▶ **EXERCISE TEXT**:
···

Shells from turkey shoot possibly behind lead contamination at area sports complex

WHITEWATER TOWNSHIP, OH (FOX19) - Several parents are alarmed after lead and arsenic were found on one of the baseball fields at Little Fenway Park on Furlong Drive in Whitewater Township.

The discovery was made on field No. 5, which is currently closed to the public.

Taylor Creek Youth Organization, located at 8015 Furlong Road, provides baseball, softball and soccer fields. The complex also hosts weekly turkey shoots during the winter months.

As parents showed up at the baseball field Monday they were shocked to learn about a lead and arsenic contamination. Some parents didn't know until FOX19 told them.

"The parents should have been notified. I wasn't notified – I don't know if a letter was sent out or an email. My son actually umpired on that field," said Julia Burns, a concerned parent.

A complaint in February to the Ohio EPA prompted the investigation. From November to March the Taylor Creek Youth Organization, TCYO, holds a weekly Turkey Shoot. It's one of the group's largest fundraisers to help pay for their events. The person who made the complaint was concerned that lead from the gunfire could contaminate the fields.

Matt Younger, who volunteers with the TCYO, says that they had a system to recycle the debris but a recent flood in February destroyed the container releasing the shotgun shells onto the fields.

···

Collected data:
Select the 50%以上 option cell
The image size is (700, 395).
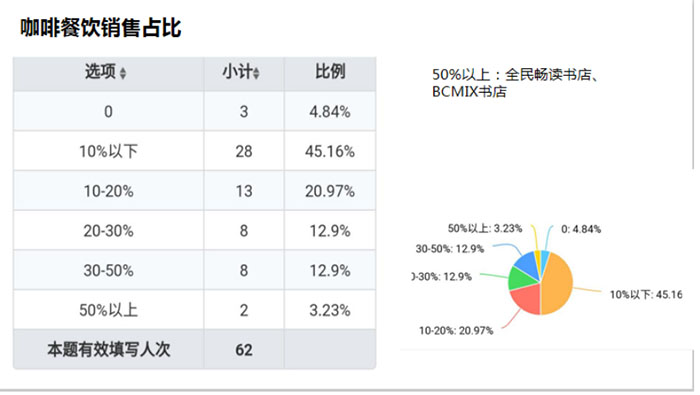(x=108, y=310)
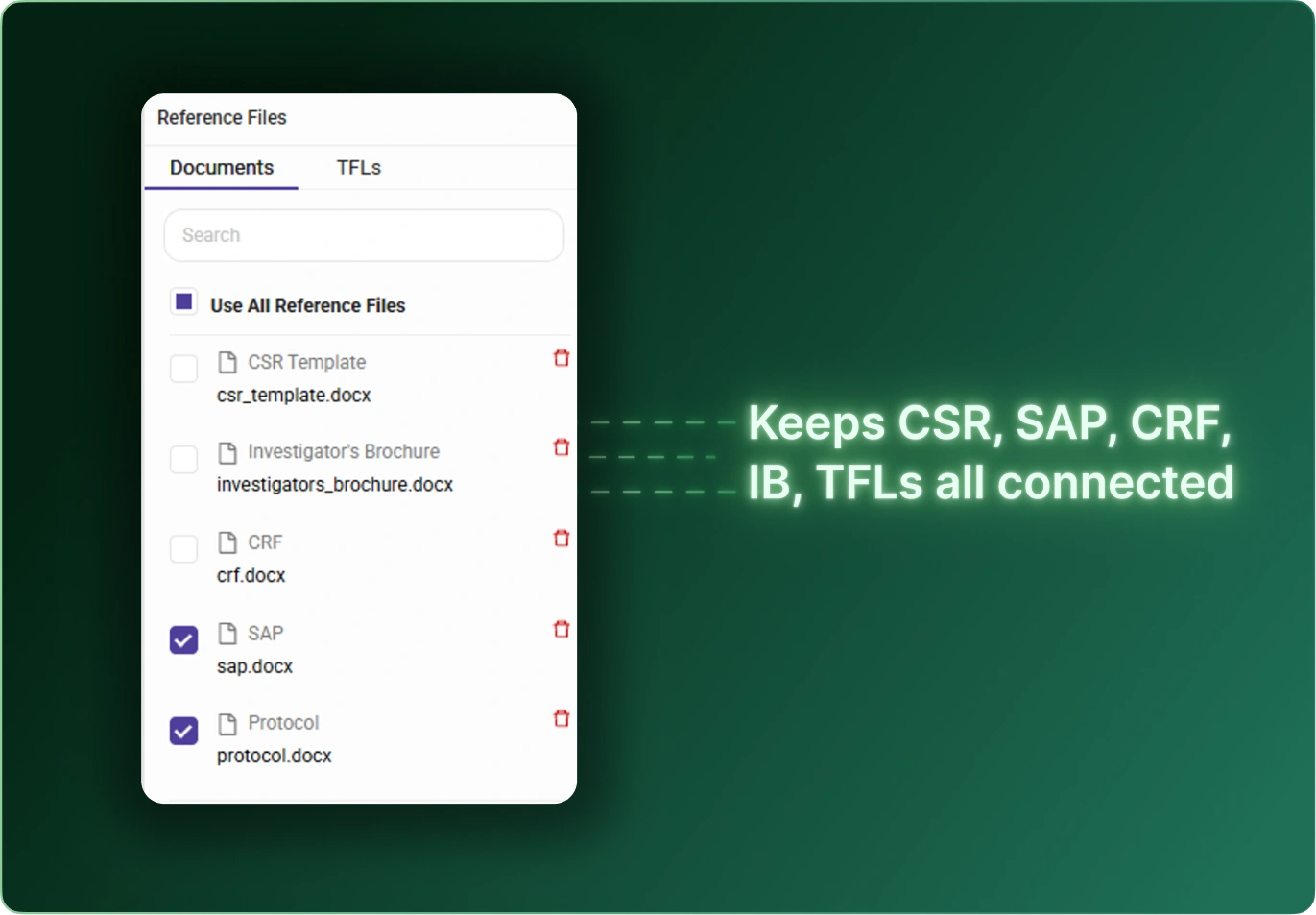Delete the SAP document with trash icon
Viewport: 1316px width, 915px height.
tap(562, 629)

···

▶ **INSTRUCTIONS FOR THE TASK**:
Decide whether each statement agrees with the lead contamination article, answering yes or no and quoting the words of the text that settle it. (a) The contaminated field is closed to the public. (b) The Turkey Shoot takes place every week from November to March. (c) A flood in March destroyed the container that held the shotgun shell debris.

▶ **WORKED SOLUTION**:
(a) Yes: "The discovery was made on field No. 5, which is currently closed to the public."
(b) Yes: "From November to March the Taylor Creek Youth Organization, TCYO, holds a weekly Turkey Shoot."
(c) No: "a recent flood in February destroyed the container releasing the shotgun shells onto the fields."